Dementia can make it hard for people to communicate, and this can be frustrating for them and those around them. Below are some ways that you can support people with dementia to communicate in whatever way works best for them.
Before you Speak
- Make sure you’re in a quiet place with good lighting. Limit background noises by turning down electronics.
- Approach the person from the front and position yourself where they can see you clearly. Try to be on the same level as them rather than standing over them.
- Sit close to the person, but not too close as some people may prefer more personal space than others.
- Make sure your body language is open and relaxed. If you feel rushed, take time to calm down as people with dementia often find more meaning in your body language than your words.
How to Speak
- Keep your sentences short and simple.
- Don’t talk about the person as if they are not there or talk to them as you would a young child.
- Find moments of humor. Laugh together about misunderstandings and mistakes; laugh with them, not at them.
- Include the person with dementia in your conversations with others. This will help reduce their feelings of exclusion and isolation.
What to Say
- Stick to one idea at a time, avoiding too many questions at once. A person with dementia may become overwhelmed and withdraw.
- When you do ask questions, ask them in a way that allows for a yes or no answer.
- Giving choices is important.
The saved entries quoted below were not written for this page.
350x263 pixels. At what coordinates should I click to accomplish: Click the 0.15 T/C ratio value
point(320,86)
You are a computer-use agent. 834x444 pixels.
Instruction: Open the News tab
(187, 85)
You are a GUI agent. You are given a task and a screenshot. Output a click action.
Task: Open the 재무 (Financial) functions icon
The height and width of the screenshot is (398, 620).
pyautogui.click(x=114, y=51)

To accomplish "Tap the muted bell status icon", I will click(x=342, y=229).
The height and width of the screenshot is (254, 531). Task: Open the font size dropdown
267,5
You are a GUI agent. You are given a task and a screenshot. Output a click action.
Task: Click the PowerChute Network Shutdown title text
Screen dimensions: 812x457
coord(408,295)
Giving two options to pick from is a great way to maintain independence.
- If the person does not understand what you’re saying, re-phrase rather than repeat. Include nonverbal communication to help.
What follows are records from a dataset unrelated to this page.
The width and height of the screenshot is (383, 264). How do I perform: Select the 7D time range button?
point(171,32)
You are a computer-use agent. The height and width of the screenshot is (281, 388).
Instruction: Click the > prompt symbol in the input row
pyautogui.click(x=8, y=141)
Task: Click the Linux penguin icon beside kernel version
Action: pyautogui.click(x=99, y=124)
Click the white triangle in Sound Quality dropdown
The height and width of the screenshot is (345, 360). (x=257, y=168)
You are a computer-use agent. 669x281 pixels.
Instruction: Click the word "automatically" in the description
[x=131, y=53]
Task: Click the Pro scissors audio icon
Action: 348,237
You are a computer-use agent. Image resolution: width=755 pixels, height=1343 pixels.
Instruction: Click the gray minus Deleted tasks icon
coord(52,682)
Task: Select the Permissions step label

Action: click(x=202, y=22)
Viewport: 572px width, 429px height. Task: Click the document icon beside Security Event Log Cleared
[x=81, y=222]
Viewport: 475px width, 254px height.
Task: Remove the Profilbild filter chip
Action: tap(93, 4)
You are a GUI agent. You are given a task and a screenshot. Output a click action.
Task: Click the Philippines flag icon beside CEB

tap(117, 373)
- If the person says something you know is not true, try to steer conversation away from the subject and look for the meaning behind what they are saying..
Body Language and Physical Contact
- If you haven’t understood the person, re-phrase what you have understood and observe their reaction to see if you are correct.
- If the person is having a word finding problem, ask them to explain it in a different way. Listen for clues and pay attention to their facial expressions.
- Allow the person plenty of time to respond – don’t interrupt the person as it may break their pattern of communication.
- If a person is feeling sad or agitated, listen and show them that you are there for them.
- As dementia progresses, non-verbal communication will become the main way people communicate. Learn to read their body language to help them meet their needs.
- A person with dementia will be able to read your body language. Sudden movements or tense facial expressions may be upsetting.
- Match your body language and facial expressions with what you are saying.
- Use physical contact to communicate your interest and provide reassurance. Holding someone’s hand or gently rubbing their arm, if appropriate, communicates that you care.